---- Given records

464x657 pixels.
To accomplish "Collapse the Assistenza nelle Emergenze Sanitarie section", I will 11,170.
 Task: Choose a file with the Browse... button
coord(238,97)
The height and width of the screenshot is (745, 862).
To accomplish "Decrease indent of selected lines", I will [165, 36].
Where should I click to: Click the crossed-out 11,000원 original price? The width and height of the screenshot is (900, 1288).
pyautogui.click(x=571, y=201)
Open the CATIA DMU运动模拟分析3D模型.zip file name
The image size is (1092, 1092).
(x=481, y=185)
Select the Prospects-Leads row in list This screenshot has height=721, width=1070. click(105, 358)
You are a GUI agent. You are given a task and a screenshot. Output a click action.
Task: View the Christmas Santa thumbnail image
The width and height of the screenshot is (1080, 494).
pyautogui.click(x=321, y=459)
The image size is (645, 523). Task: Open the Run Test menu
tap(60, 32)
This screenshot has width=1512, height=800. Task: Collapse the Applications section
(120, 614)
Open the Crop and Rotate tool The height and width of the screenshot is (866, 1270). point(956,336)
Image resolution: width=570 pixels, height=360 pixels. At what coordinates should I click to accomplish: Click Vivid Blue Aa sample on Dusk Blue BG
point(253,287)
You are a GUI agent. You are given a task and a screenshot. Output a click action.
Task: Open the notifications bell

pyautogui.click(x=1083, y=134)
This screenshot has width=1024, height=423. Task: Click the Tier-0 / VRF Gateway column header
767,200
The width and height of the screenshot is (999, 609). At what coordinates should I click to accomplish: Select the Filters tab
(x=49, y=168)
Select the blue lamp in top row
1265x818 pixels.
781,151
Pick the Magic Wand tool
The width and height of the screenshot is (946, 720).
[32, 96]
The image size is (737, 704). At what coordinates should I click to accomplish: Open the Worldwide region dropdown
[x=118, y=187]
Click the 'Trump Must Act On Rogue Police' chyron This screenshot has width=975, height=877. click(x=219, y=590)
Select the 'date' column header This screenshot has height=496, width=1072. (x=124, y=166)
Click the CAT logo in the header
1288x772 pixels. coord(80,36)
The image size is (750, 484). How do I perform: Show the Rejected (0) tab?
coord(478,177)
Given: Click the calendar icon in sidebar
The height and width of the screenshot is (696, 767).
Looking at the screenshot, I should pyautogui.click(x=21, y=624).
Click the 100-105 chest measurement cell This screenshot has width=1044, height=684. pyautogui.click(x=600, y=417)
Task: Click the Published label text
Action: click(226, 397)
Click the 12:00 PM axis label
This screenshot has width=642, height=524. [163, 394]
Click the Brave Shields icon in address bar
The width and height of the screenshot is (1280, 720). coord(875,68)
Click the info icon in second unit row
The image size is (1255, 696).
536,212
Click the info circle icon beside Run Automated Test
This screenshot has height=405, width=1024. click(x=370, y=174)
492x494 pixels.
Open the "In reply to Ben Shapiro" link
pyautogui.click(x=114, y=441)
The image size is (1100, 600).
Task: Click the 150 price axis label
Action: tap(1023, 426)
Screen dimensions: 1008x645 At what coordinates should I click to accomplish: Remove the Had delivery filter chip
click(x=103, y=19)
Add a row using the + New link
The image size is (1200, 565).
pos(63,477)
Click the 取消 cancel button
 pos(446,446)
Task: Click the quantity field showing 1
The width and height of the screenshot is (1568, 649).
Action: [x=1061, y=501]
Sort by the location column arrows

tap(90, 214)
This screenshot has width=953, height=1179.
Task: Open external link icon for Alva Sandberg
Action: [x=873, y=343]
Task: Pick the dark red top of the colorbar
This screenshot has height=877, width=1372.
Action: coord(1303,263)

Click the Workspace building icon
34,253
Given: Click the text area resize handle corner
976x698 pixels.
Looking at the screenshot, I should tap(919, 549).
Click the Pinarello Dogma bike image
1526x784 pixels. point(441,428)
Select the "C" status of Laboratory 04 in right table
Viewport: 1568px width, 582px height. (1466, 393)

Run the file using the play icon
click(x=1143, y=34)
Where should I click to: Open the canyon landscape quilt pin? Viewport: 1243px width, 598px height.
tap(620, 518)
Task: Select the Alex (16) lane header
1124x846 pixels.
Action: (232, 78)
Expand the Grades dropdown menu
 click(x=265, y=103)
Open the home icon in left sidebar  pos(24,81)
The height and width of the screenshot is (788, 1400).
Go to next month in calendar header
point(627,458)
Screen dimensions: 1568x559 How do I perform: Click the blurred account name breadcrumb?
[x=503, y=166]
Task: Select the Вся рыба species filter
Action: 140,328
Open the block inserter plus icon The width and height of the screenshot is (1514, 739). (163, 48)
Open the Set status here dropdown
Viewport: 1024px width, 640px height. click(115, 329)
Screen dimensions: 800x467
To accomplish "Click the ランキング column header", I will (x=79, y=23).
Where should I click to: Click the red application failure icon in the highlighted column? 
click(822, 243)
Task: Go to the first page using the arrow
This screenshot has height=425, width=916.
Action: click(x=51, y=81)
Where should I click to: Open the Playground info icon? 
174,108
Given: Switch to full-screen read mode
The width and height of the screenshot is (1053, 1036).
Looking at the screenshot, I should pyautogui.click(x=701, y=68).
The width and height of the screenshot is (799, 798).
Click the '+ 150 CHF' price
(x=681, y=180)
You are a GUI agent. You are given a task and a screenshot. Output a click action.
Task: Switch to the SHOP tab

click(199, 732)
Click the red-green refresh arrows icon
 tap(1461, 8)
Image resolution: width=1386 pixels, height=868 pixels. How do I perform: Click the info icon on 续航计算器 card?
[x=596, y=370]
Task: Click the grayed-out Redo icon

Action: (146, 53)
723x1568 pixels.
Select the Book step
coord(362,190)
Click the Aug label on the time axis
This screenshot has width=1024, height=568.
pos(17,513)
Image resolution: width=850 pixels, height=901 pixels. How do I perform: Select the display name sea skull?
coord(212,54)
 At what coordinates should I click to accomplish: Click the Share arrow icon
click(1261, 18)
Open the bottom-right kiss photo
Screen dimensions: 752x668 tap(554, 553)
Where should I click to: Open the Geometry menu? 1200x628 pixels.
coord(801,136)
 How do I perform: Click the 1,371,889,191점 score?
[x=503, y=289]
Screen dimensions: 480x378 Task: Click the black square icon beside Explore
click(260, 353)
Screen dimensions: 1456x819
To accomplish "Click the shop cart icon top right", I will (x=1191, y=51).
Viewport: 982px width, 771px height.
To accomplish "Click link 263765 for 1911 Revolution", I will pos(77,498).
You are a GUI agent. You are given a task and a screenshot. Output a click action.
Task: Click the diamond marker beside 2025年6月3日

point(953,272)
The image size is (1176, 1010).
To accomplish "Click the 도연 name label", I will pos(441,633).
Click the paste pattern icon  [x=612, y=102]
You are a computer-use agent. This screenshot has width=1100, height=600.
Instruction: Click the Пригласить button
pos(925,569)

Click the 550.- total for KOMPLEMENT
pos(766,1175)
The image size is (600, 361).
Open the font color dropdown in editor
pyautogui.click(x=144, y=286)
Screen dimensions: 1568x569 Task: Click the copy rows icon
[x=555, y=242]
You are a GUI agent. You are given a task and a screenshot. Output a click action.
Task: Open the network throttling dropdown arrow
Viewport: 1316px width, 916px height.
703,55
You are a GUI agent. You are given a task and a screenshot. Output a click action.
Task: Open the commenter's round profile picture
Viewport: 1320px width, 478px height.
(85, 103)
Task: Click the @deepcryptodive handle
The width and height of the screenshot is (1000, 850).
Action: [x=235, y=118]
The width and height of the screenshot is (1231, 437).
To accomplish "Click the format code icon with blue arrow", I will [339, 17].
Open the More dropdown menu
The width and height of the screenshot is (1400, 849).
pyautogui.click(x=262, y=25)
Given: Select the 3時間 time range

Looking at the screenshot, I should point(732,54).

--------

About this task
Which lines contain "handle"? Copy each of them from the listing.

Exercise output
Given: Click the text area resize handle corner
Task: Click the @deepcryptodive handle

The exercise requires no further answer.